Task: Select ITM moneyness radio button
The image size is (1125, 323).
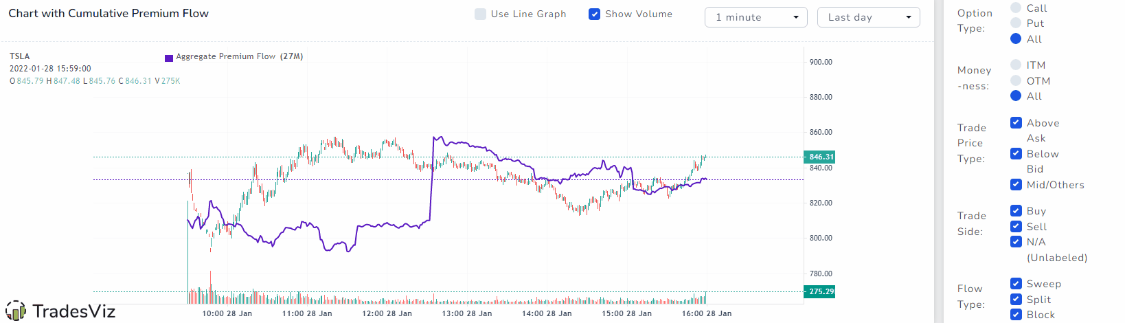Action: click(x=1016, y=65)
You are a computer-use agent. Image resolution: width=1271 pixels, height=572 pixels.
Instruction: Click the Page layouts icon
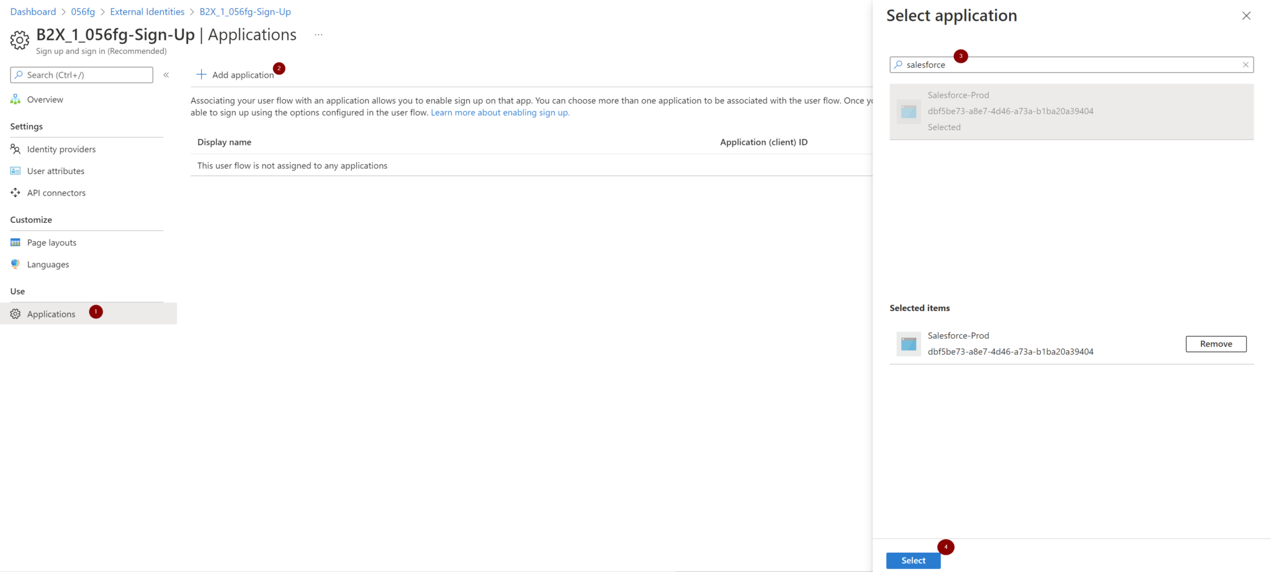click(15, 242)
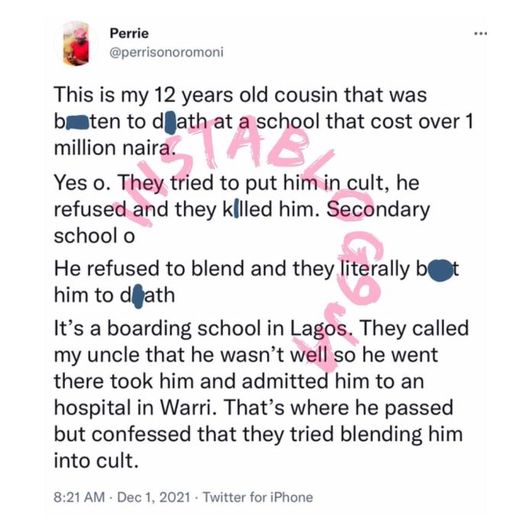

◆ ◆ ◆ ◆ ◆

== WRITTEN TASK ==
Please repeat these records word for word, leaving out the pictures.

== SOLUTION ==
Task: Select ITM moneyness radio button
The image size is (1125, 323).
Action: click(x=1016, y=65)
You are a computer-use agent. Image resolution: width=1271 pixels, height=572 pixels.
Instruction: Click the Page layouts icon
click(15, 242)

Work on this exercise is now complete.